O dia arrastou-se quente, abafado. Ele rezou para não chover, pois o barulho dos pingos contra as latas e o zinco do telhado bloquearia a vigilância de seus ouvidos. Contou os buracos do teto, as fendas nas paredes. Andando de quatro, juntou e fez um monte com as pedrinhas espalhadas pelo chão. À medida que o sol caminhava pelo azul doído do céu, o ar dentro do barraco ia se tornando mais e mais pesado, e ele começou a ter a impressão de que mãos invisíveis iam pouco a pouco introduzindo tampões em suas narinas. Sentou-se em um canto qualquer, com a camisa totalmente aberta. Durante algum tempo, ficou brincando com a ponto-meia-cinco: tirando e introduzindo o pente, até que o tédio fez com que a jogasse em cima de uma mesa toda desconjuntada, feita de caixotes de madeira. Depois, só de cuecas, caçou pulgas na camisa e calça sujas. Procurou pensar em diversas coisas: mulher, futebol, besteira que fosse; mas eles sempre na mente. A boca seca. Vez por outra, recolhia com a língua algumas gotas de suor que lhe escorriam pela face. O que não daria por um cigarro!
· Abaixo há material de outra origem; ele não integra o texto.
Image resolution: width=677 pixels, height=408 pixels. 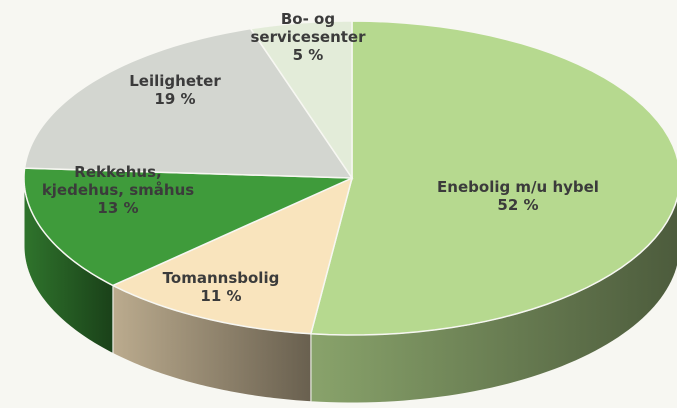 What do you see at coordinates (220, 296) in the screenshot?
I see `slice-value-label: 11 %` at bounding box center [220, 296].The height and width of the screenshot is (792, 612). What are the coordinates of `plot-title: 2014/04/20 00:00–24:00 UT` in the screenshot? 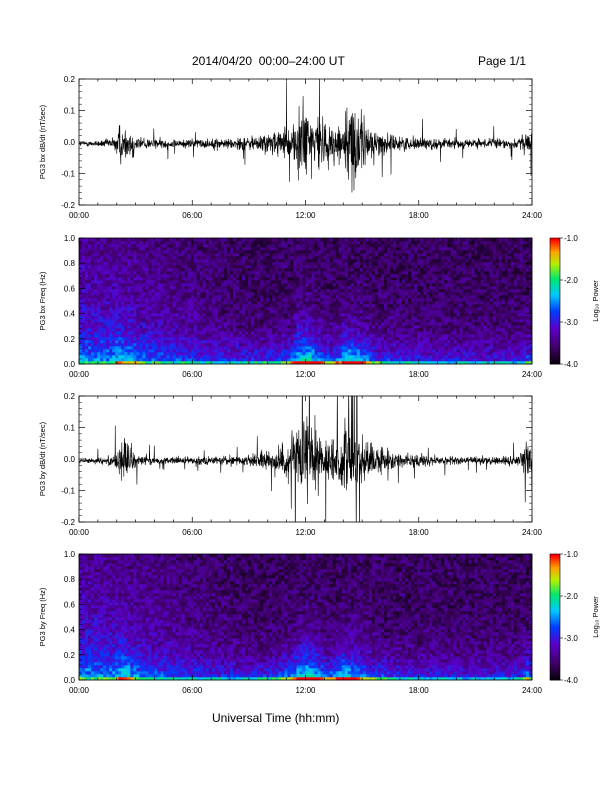 It's located at (268, 61).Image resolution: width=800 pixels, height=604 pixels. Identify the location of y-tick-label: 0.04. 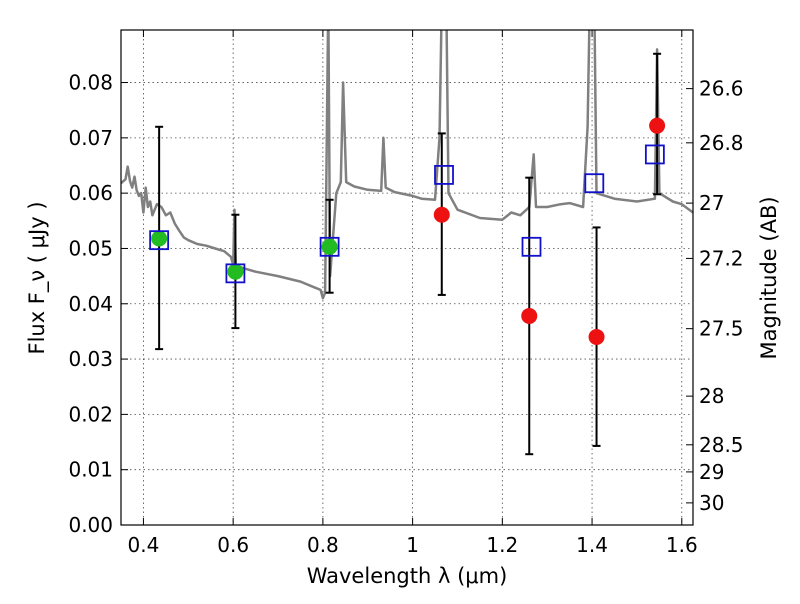
(90, 304).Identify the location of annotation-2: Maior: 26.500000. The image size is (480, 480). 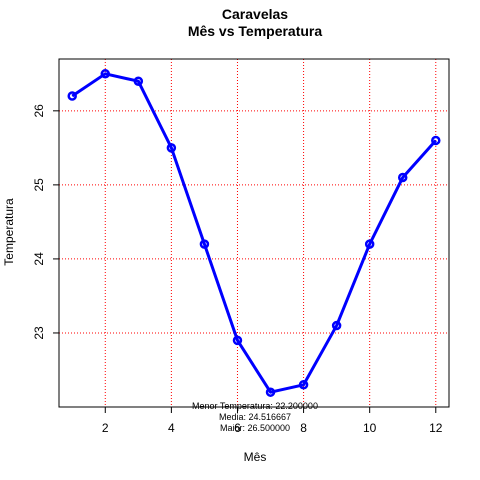
(255, 428).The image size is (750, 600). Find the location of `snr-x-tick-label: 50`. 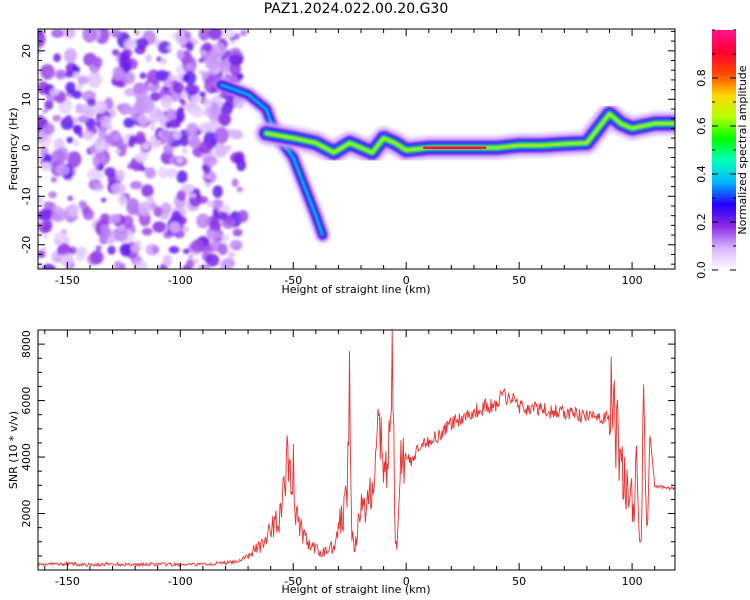

snr-x-tick-label: 50 is located at coordinates (519, 582).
Com a noite, vieram os vampiros: mosquitos e pernilongos bem-criados que picavam dolorido e produziam coceiras e calombos em todas as partes desprotegidas do corpo. Uma vontade louca de matá-los a tiros; de sair correndo dali. E as horas carregando pedras que pesavam toneladas.

De repente um barulho esquisito lá fora, no mato. A mão apertou tanto o cabo do trinta e oito que o sangue fugiu da ponta dos dedos. Tudo quieto. Nem os pernilongos barulhando. Súbito, uma voz furou o silêncio:

– Tinhaço, te entrega. Sai daí de mãos pra cima que não te acontece nada. Você tá cercado. Não adianta resistir.

No mesmo instante, pensou no Boneco todo fodido. Sabia muito bem o que esperava, se ele se entregasse. Mas não deduraria ninguém. Mesmo porque não tinha quem entregar. Só que eles não acreditariam.

– Nós sabemos que você taí. – o sujeito insistiu – Não tente nenhuma manha. É besteira. Nós somos em dez. Melhor você vir por bem.

Mordeu o lábio inferior até sentir o gosto do sangue.

Então, alguém jogou algo dentro do barraco por uma brecha na janela. Ele não teve tempo pra nada, pois o objeto explodiu ao tocar no solo. Uma explosão seca. E aí, a fumaça. Fechou os olhos, mas a fumaça ardia, queimava a cara. Começou a sufocar. Veio um acesso de tosse. Abriu os olho por um segundo para localizar a ponto-meia-cinco em cima daquilo que considerava uma mesa. Encheram-se de lágrimas. Com a voz rouca, mas forte, entrecortada, gritou:

– Tá legal... eu m’intrego... num atirem... eu m’intrego.

Lá fora, a voz ordenou:

– Sai devagar, de braços erguidos.

Inutilmente, esfregou os olhos com as costas das mãos, sem contudo largar as armas. A vista submersa vermelha, semi-cerrada. Através de um pequeno filamento horizontal, conseguiu visualizar a porta, que caiu com o ponta-pé. Correu atirando à esmo feito mil fuzileiros e por poucos segundos ainda foi capaz de ouvir e sentir o fogo cruzado.